Well, we dropped off the older three kids at camp and after 13 hours of driving north with our tent, one pair of clothes for the river a cooler of food, we arrived at our first camp ground before heading out on the river the following day.  If you asked me where this place was, I would not be able to tell you.  This was one of those situations when the iPhone GPS lost it's signal an hour ago and you are navigating through the back woods of Wisconsin praying you will see another living being.  Even I was willing to stop and ask for directions at this point.  The sun was setting and my eyes were peeled for any sign of a grass patch where I could set up my makeshift tent to rest for the night.  Just then the "check engine immediately" light came on in my nearly ten year old pick up truck.  "Great" I thought, "why did I fight the urge to buy that new Denali I have been looking at to fit the wrong size monster tires purchased on eBay last month?"  Now I am in the middle of no where and there is nothing I am going to be able to do but wait for the next elk to walk by and try to jump on the back of that thing.  This was my first thought of "what happens if this doesn't all work out the way you had hoped".  How was I going to teach my sons to be a man if I couldn't even get to where we needed to be?  Maybe The Lord had something different in mind for us.  Little did I know what was about to come later in the week.

Thankfully, mounting an elk was not in the forecast for us.  I turned the corner and came into the bustling town of "day lake" with a population of 24.  That was a larger number than the teeth that were in the man's mouth at the local gas station which doubled as the bar, post office and town hang out.  I laughed as I thought about moving my family here.  We could nearly double there size with one family not to mention offer another possible means to marry off there children to someone not related.  The gentleman (loose definition) directed informed me that there was a camp ground just a mile up the road.  The check engine light would have to wait.  I was not about to ask if there was a shop in the vicinity of lets say 250 mile radious.  he would have just laughed and revealed those pearly whites (or should I say "white") again.

I should have known there would be a problem when we arrived at the camp site and there was not a soul around.  I opened the door to my truck and was immediately introduced to Wisconsin's state bird, the Mosquito!  It was as if old Harry yelled to his mosquito friends, "Quick, come over here, we have a live one!"  Now I knew why the guys at camp laughed at me when dropping the kids off when they heard my plans to camp out.  His parting words as I walked out the door were "make sure you have some bug spray".  The opportune word was "some" I thought.  At this point, I was convinced I would need at least ten bottles of that 100% deet stuff.  I surveyed the camp site through the swarm of mosquitoes and chuckled at the last time I was in a situation like this.  In college, I went to the Boundary Waters with some guys and suited up in our nets from head to toe to keep those blood-sucking vermin off of you.  There is nothing like a "man trip" to the woods in only a mosquito net (and I mean only).  Our plan was to take our hatchets and knives to man-handle a bear in the evening when it came for our food.  We all camped in surrounding trees in wait.  Thank God, the bears never came, or I would not likely be writing this now.  Well, this time I had my two small sons with me and having a bear visit in the evening was no longer in my "top 10 list".
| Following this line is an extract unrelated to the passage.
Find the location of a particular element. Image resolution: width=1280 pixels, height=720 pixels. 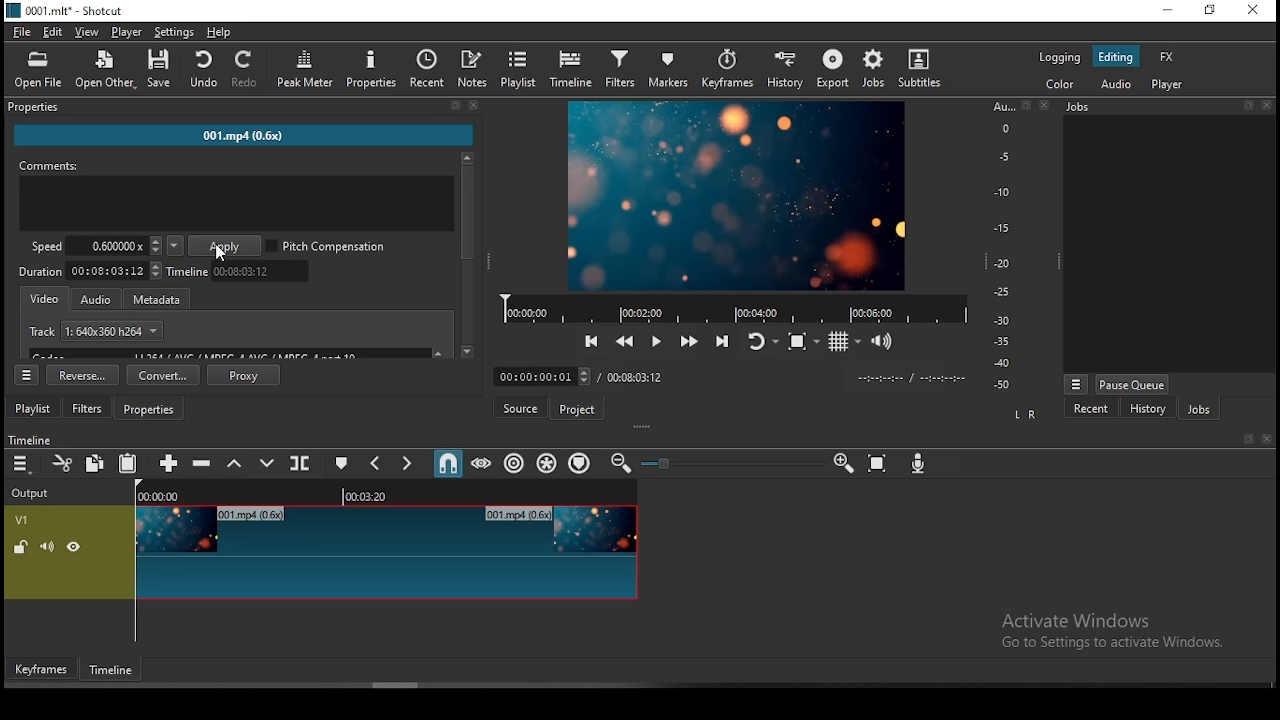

As I unpacked our supplies and set up camp I realized that I had forgotten the meat in the fridge back home.  "Great", I thought, as Iooked at six bags of beef jerky and eight bottles of Starbucks coffee.  Well, part of being a man was improvising, right?
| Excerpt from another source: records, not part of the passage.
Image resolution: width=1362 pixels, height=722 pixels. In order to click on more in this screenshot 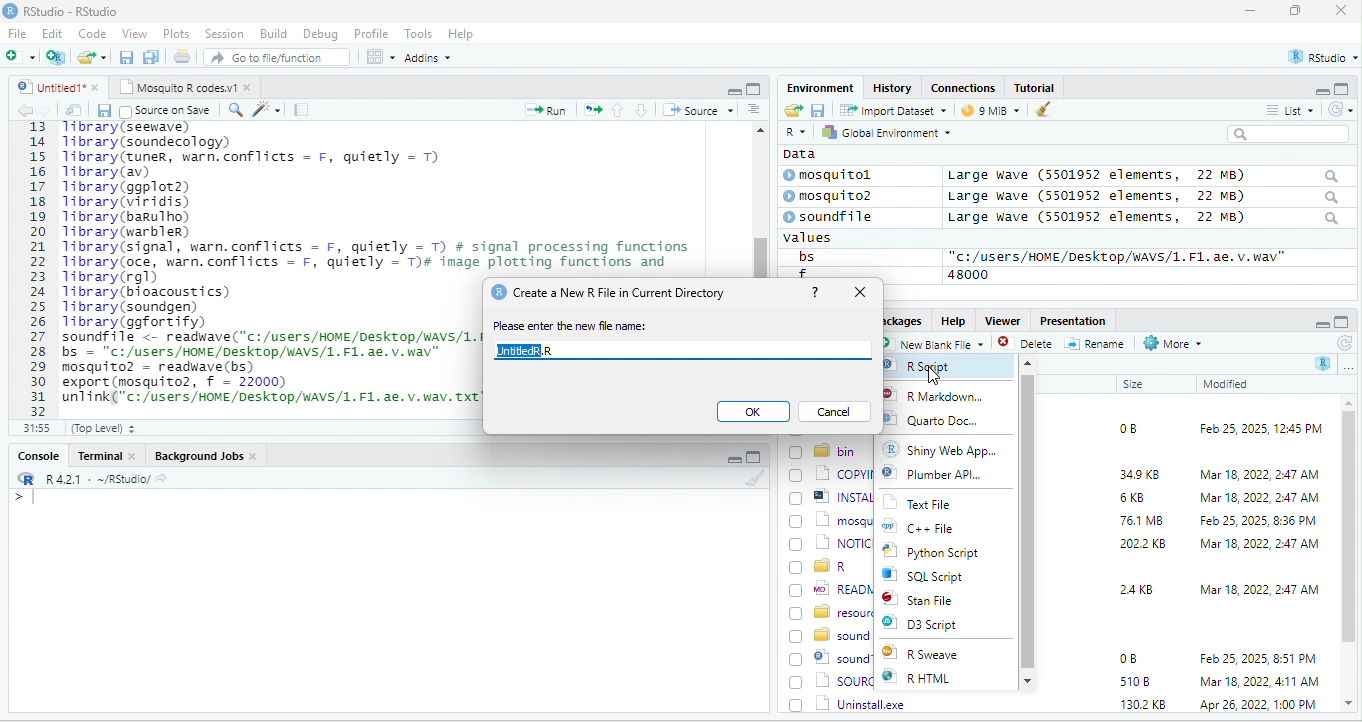, I will do `click(1348, 366)`.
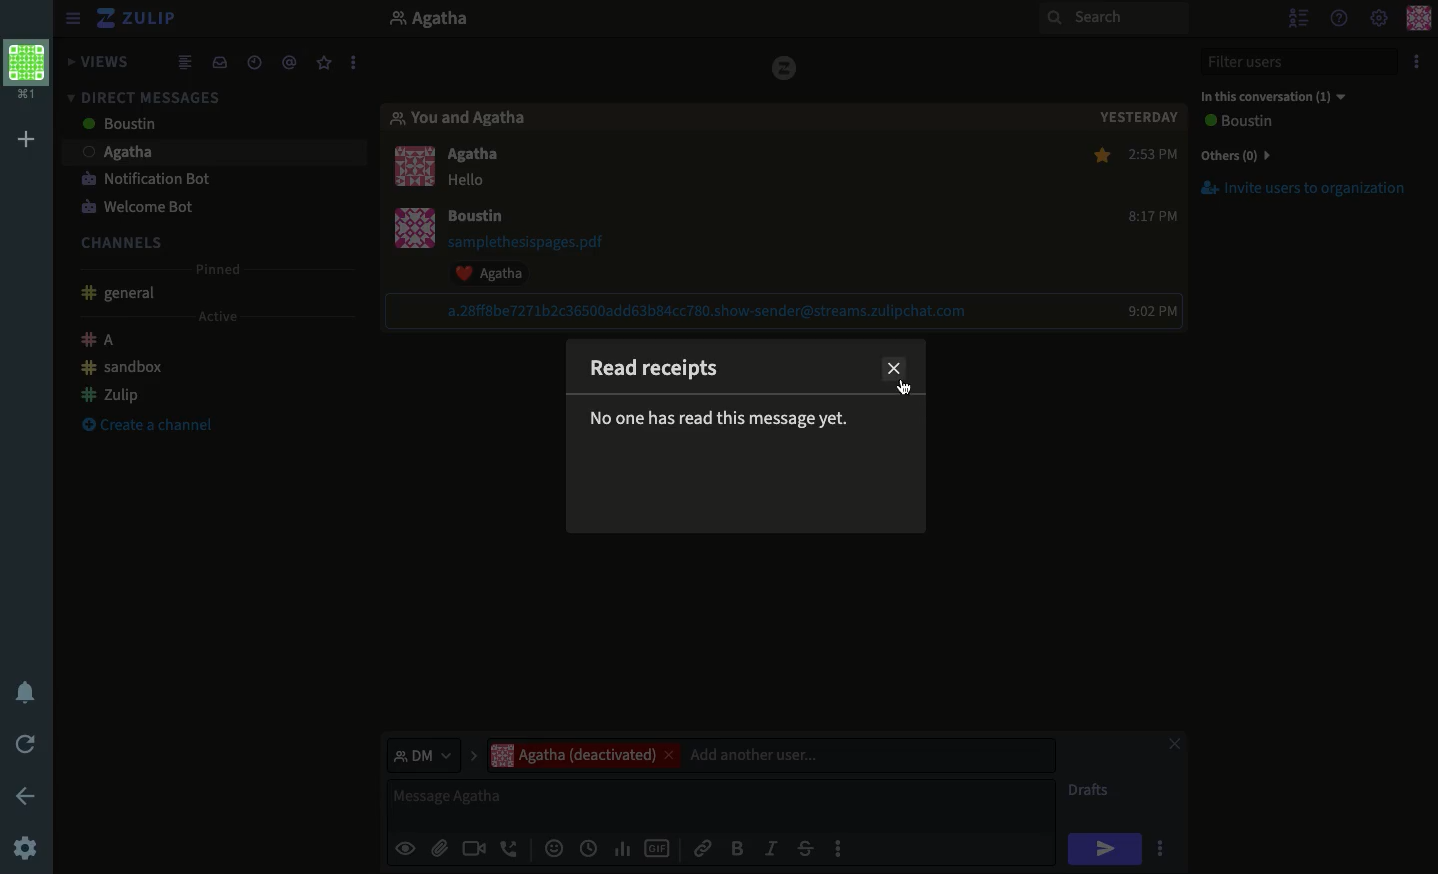 This screenshot has width=1438, height=874. Describe the element at coordinates (431, 754) in the screenshot. I see `DM` at that location.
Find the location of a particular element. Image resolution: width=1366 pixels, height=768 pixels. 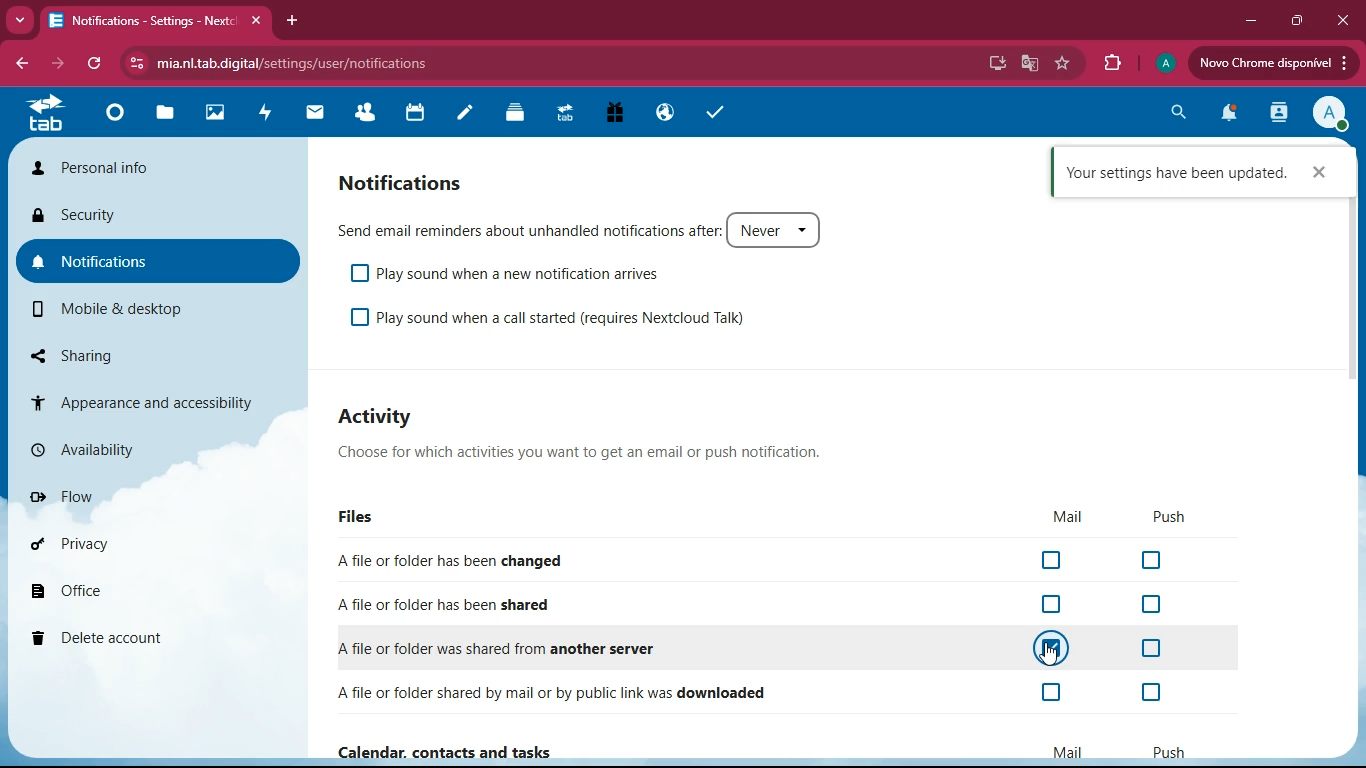

images is located at coordinates (212, 114).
Given that I clearly do not know what it really means to be a man, I decided that we should open the Bible and read from one of my heroes; King David.  I often think about David as a valiant warrior who was afraid of nothing.  I know that God references him as a man after His own heart, but I was unaware of what that really meant.  We began reading that first night.  We picked up the story in 1 Samuel 16 when David was anointed to be the next king.  Samuel, a rather worthy individual given his many year of being a prophet of The Lord, was asked to select the next king from the home of Jesse.  God did not specify which of Jesse's sons was to be pronounced the king, so the oldest seven were paraded in front of him.  These young men must have been clearly capable based on the fact that Samuel said "Certainly the Lord's anointed one is here before him."  God responded "Man does not see what The Lord sees, for man sees what is visible, but The Lord sees the heart."  This was the first teaching moment from the text.  Being a man meant that it is easy to focus on the things that we see.  Our natural bent is to look at the wrong things as men.  How easy it is to assume that smartest person will excel in school, the most talented team will win the game, or the hardest worker will be the most successful.  God was teaching Samuel that the heart was what He was interested in and David, the youngest and most unlikely of candidates was to be His new king.  So "being a man" starts with an accurate understanding of our position.  We are broken individuals that are in desperate need of seeing things the way God does.  Finally, it was very evident that David did nothing to accept this calling by The Lord. This was 100% God calling David because it says after he was anointed by Samuel, "the Spirit of The Lord took control of David from that day forward."  At this point God was starting to stir my thoughts and expose so many misconceptions I had about what "being a man" was all about...and this was only the first night!